What, if anything, should the State Bar be doing differently to ensure the organization is providing significant value for all members?
Dean Dietrich: I have heard many candidates talk about providing significant value to all State Bar members. The State Bar must continue to monitor the needs of members and address those needs with helpful services and programs.
The State Bar strives to provide educational programming and training for lawyers to be successful and effectively run their law practice. The State Bar is addressing diversity and inclusion within its governance structure and finding successors for future leadership of the Bar. Many bar members believe these efforts are not helping them directly. Bar members want help improving the law business that they run and want the State Bar to provide cheap but quality continuing education programs. We must also focus on influencing our communities and government to make the right decisions for the betterment of society and continue to maintain focus on the profession of lawyering. The State Bar, through its leadership, must make sure that it is continuing to chart a path to address all these needs for its members.

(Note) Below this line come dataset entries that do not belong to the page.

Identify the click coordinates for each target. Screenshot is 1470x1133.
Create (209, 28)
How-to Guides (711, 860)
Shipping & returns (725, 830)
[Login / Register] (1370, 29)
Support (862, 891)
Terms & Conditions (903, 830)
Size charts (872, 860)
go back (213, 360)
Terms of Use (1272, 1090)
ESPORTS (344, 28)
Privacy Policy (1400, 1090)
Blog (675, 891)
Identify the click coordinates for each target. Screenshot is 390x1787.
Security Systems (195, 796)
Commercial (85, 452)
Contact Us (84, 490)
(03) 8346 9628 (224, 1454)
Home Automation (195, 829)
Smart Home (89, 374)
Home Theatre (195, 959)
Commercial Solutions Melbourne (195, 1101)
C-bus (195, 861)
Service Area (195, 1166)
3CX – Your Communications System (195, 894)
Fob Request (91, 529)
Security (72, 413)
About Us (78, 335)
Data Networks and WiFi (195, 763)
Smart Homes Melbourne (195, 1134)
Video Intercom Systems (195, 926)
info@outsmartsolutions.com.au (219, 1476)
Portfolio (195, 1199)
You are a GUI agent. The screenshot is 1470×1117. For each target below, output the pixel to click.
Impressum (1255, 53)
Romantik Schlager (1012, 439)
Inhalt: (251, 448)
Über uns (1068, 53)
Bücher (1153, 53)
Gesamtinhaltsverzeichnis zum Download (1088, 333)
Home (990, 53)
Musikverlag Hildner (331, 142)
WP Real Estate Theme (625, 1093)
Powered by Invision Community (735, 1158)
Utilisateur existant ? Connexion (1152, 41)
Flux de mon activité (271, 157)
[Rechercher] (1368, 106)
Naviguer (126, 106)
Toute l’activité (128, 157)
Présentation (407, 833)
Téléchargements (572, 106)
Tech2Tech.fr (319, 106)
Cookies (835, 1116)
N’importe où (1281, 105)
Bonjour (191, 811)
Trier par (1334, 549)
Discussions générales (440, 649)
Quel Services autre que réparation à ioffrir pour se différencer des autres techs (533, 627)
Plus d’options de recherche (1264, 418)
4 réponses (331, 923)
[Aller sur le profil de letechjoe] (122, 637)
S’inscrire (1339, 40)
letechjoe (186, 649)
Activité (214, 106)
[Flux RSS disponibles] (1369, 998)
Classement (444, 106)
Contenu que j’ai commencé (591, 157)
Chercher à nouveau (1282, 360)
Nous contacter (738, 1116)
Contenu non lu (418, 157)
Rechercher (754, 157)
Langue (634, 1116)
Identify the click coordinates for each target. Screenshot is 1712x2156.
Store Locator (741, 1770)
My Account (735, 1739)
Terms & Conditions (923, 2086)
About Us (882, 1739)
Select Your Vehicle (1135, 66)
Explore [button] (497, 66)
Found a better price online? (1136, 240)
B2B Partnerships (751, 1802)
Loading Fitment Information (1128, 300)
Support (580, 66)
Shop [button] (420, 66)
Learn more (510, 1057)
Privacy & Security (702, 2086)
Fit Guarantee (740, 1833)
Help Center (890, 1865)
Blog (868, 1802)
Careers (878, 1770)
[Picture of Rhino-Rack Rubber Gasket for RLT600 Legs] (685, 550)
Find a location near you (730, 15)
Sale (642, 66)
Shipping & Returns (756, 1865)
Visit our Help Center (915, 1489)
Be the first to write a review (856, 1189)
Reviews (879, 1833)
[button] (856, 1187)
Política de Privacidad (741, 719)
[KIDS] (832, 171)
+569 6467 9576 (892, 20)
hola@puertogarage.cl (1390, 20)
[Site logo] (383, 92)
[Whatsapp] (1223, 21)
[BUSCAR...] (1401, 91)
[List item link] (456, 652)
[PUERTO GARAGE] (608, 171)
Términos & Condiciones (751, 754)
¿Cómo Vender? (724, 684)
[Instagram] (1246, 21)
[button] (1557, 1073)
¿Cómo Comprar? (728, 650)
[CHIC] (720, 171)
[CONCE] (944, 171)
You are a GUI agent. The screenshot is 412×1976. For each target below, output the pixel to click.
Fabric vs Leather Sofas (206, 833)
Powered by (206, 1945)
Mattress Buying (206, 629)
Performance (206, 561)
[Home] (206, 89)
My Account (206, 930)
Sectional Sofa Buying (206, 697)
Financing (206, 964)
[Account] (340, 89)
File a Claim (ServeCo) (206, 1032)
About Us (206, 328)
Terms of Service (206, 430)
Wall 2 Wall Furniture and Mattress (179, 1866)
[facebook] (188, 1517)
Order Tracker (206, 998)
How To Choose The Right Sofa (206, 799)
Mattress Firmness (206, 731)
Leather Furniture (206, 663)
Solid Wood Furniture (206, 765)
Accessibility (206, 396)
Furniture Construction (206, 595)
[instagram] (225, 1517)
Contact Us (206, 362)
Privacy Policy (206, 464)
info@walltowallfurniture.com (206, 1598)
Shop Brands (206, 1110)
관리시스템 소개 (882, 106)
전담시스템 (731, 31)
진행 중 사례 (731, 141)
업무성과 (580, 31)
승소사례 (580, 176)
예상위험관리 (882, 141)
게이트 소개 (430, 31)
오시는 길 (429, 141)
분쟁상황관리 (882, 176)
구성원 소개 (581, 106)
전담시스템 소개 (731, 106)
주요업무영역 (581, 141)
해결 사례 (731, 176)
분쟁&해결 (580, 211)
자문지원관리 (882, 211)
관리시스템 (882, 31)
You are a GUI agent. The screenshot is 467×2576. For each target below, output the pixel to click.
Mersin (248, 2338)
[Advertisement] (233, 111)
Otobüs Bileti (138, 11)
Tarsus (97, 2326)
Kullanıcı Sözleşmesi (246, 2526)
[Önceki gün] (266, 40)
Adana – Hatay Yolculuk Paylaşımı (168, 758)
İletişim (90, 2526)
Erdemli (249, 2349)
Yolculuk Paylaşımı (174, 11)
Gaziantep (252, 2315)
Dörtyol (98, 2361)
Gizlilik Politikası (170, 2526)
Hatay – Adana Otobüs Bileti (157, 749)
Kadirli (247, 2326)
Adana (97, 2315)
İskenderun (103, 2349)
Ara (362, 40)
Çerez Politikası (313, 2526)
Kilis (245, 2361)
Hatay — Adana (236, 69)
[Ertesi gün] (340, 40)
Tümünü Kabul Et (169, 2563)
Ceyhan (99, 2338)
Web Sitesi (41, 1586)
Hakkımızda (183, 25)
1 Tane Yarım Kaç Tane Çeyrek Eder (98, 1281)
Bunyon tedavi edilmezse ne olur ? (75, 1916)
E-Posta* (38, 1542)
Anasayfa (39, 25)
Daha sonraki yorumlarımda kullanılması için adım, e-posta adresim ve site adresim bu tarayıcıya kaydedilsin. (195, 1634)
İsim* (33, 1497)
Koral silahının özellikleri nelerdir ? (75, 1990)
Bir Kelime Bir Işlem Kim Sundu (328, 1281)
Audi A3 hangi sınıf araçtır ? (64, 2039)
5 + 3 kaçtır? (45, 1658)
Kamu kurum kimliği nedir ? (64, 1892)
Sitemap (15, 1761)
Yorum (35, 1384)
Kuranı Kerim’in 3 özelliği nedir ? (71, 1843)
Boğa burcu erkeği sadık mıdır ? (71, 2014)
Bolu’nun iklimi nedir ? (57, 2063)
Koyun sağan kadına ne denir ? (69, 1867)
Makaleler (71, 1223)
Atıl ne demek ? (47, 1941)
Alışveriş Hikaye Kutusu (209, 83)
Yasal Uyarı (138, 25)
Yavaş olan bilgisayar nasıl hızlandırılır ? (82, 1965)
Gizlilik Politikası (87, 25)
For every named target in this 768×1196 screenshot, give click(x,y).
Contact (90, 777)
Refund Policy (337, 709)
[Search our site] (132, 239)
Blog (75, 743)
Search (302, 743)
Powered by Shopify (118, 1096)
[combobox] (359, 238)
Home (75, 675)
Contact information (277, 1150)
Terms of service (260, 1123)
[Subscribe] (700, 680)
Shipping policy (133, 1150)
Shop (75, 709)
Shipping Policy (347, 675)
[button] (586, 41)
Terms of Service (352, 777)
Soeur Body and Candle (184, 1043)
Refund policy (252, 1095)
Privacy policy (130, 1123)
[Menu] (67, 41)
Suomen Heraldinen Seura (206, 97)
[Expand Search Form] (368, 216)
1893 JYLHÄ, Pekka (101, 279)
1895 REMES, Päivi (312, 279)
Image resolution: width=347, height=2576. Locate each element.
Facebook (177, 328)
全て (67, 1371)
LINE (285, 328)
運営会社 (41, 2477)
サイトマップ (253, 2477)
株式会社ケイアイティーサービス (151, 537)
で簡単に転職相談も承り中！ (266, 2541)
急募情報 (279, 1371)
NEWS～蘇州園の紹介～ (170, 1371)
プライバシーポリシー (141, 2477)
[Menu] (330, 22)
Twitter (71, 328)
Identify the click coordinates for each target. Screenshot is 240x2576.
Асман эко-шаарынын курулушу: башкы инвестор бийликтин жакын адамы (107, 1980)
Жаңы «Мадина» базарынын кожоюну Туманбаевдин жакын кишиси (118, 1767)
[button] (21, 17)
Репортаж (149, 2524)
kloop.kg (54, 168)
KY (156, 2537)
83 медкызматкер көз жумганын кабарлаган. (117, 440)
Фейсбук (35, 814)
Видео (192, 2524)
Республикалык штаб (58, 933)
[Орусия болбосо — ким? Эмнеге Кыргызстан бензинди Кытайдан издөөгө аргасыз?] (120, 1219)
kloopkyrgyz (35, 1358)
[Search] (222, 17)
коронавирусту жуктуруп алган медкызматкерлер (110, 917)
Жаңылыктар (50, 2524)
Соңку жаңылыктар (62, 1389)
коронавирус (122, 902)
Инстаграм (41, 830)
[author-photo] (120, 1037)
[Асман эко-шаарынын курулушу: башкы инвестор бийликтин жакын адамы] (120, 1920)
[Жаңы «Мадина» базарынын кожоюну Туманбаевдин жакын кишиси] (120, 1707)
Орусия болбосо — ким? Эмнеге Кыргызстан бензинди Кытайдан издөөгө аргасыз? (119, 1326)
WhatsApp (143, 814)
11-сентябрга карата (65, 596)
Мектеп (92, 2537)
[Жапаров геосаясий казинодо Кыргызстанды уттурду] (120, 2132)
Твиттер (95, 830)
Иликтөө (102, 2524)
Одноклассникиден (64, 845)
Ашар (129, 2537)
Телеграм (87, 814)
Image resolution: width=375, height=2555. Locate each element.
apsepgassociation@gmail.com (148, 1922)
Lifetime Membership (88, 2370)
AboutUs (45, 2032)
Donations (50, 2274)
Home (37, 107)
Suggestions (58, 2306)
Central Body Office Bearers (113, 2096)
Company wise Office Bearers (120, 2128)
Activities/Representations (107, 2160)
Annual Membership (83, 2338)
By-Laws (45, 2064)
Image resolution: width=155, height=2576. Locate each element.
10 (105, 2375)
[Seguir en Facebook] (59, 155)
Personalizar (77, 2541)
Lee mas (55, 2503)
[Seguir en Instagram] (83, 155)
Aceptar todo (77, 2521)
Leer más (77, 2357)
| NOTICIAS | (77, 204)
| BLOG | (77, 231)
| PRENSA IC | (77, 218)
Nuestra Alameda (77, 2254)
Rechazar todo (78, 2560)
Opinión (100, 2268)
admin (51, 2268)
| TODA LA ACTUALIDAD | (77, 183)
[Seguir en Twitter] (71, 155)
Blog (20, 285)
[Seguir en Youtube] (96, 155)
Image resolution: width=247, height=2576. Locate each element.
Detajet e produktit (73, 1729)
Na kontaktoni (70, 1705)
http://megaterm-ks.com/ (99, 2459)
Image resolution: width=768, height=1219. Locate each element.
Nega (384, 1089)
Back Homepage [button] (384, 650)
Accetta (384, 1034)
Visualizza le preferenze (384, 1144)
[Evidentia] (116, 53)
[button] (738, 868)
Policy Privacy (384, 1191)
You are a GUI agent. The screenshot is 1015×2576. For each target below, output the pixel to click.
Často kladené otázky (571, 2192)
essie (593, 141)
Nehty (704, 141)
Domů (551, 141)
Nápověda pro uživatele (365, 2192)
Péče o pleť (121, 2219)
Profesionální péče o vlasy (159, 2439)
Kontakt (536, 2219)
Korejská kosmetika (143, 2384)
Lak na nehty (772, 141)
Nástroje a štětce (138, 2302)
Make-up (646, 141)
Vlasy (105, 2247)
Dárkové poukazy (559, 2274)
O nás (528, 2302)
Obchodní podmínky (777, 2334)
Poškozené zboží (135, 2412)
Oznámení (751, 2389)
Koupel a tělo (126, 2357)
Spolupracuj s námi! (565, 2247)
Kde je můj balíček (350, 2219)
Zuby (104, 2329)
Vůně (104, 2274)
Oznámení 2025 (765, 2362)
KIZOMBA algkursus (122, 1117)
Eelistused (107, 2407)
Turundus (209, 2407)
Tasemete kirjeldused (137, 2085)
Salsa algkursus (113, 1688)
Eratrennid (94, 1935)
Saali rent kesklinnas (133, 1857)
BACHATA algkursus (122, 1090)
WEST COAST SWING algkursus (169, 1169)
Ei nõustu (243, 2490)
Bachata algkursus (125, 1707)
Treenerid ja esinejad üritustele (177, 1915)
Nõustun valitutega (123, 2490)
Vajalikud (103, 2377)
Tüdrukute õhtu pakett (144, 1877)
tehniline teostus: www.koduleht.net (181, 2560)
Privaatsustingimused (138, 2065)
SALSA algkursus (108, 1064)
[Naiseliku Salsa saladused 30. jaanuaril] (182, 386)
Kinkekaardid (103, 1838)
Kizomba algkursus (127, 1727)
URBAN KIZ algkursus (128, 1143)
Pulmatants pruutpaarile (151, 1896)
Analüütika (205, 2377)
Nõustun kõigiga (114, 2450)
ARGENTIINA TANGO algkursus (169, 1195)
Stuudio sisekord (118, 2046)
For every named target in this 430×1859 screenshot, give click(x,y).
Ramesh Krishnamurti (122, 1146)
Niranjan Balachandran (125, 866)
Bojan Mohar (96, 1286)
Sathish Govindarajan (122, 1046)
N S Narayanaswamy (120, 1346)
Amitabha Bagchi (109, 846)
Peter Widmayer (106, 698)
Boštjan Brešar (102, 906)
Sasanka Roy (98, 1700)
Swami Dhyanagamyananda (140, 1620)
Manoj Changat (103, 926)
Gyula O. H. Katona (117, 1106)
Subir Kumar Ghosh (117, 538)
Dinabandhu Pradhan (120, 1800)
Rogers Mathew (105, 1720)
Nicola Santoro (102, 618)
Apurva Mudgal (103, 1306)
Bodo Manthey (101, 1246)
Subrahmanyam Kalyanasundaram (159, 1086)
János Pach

John Danner:When I served on Board of Governors, the finance committee and the strategic planning committee began a joint program to undertake cost/benefit analyses of the various programs then being offered. Today, prior to the presentation of the annual budget by the finance committee to the Executive Committee and Board of Governors, that annually appointed joint committee reviews budget requests from the various divisions and committees to determine if proposed expenditures fit within the parameters of the State Bar’s mission. This effort has been effective. The annual review needs to continue and perhaps be refined as the membership in the State Bar continues to decline through retirements and fewer lawyers choosing to practice in Wisconsin.
Bonus Question: Finish this sentence in 30 words or less: I am the best person to lead the State Bar because…
Dean Dietrich: I have dedicated significant time helping lawyers be successful in addressing professional responsibility concerns and I would have that same level of dedication helping meet the needs of our membership.
John Danner: In addition to my stated goals, my commitment to active involvement in the State bar is unwavering and I will seek to instill that attitude among less involved members.